Conduct of the roundtable
1.6
In February 2012 the House of Representatives Standing Committee on
Health and Ageing resolved to hold a roundtable to examine a range of issues
associated with LEOP/PPS in Australia. The aim of the roundtable was to provide
the Committee with a better understanding of the challenges facing those affected
by LEOP/PPS and to raise the profile of the condition through discussion in a
public forum.
1.7
Prior to the roundtable, the Committee issued a paper to participants
which highlighted a number of broad themes to guide discussion. The broad
themes outlined in the Committee’s paper were:
n definition,
prevalence and diagnosis of LEOP/PPS;
n management and
treatment of LEOP/PPS; and
n supports and services
for LEOP/PPS.
1.8
In addition, Polio Australia as the national peak body providing support
and advocacy for polio survivors, prepared a separate paper which was
circulated to all participants.
1.9
The roundtable was held on 30 March 2012 in Melbourne. The Committee
invited key stakeholders involved in the diagnosis, management, support and
advocacy for those with LEOP/PPS. Several participants were polio survivors who
had developed LEOP/PPS, and were involved in significant advocacy and support
capacities as office bearers of various national, state and territory polio
associations. The Committee also invited representation from the Australian
Government Department of Health and Ageing (DoHA). The participants were:
n Mr Mark Booth, First
Assistant Secretary, Primary Care Division, Australian Government Department of
Health and Ageing;
n Dr Stephen de Graaff,
private capacity;
n Mr Arthur Dobson,
Secretary/Public Officer, Post Polio Network – Tasmania Inc;
n Mr Blaise Doran,
Physiotherapist and Coordinator, Polio Services Victoria;
n Mr Brett Howard, President,
Polio SA Inc;
n Ms Mary-ann Liethof,
National Program Manager, Polio Australia Inc;
n Dr Margaret Peel, on
behalf of the Spinal Injuries Association (Queensland) and Polio Australia Inc;
n Ms Elizabeth Telford,
President, Post Polio Victoria Inc;
n Dr John Tierney OAM,
National Patron, Polio Australia Inc; and
n Ms Gillian Thomas,
President, Polio Australia Inc.
1.10
Observers were welcome to attend the day’s proceedings.

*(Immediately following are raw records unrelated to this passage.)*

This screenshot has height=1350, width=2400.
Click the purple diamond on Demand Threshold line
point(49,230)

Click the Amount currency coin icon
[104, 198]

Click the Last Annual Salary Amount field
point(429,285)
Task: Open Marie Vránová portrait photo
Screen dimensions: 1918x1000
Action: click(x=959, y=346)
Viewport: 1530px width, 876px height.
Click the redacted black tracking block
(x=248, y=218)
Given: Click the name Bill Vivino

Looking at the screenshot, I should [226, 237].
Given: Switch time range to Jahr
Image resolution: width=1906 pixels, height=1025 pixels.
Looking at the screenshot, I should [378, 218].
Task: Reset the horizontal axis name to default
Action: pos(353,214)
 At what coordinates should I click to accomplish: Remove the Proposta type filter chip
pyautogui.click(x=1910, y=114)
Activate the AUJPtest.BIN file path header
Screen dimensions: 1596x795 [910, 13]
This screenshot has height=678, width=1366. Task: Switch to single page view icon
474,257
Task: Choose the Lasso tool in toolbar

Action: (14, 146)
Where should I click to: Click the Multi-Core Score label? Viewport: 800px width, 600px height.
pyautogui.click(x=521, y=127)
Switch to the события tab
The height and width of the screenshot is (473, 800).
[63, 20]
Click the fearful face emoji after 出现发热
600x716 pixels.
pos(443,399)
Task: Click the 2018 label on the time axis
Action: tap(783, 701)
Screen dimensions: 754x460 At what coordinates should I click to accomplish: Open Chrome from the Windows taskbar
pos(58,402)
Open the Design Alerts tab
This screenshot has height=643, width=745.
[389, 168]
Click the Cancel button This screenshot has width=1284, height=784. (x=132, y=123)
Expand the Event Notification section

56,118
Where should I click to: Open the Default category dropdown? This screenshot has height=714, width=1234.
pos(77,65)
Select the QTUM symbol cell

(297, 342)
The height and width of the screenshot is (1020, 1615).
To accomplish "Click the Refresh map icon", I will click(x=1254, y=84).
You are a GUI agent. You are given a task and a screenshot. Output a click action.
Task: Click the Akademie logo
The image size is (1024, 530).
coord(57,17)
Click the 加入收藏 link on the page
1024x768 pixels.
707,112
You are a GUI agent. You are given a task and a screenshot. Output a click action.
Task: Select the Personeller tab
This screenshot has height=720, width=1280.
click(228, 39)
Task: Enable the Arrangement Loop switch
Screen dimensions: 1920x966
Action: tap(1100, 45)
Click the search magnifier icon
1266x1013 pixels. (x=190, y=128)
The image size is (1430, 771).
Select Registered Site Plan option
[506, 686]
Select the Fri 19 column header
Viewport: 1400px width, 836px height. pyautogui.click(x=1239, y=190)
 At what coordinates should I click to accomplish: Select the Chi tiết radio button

The program for
the day and details of the venue were made available on the Parliament of Australia
website.[8]
1.11
The roundtable opened with a presentation from Ms Gillian Thomas,
President of Polio Australia. The three broad themes identified earlier formed
the basis of the remainder of the day’s discussions. A full transcript of the
day’s discussion and copies of the slides used by Ms Thomas during her
presentation can be accessed from the Parliament of Australia website.[9]
Discussion paper
1.12
Drawing primarily on information presented at the roundtable, Chapter 2 identifies
issues raised under each of the themes. Discussion showed that roundtable
participants were not only knowledgeable and strong advocates for action, but
that there was broad consensus among participants on many issues. Therefore, in
summarising discussion the Committee has sought to reflect on the range of
issues raised and to represent the views of participants. At various points in
the paper the Committee expresses its views and conclusions in Committee
comment. At the end of the discussion paper the Committee has included a
conclusion with a number of key recommendations. The discussion paper will be
tabled in Parliament and provided to the Minister for Health for consideration.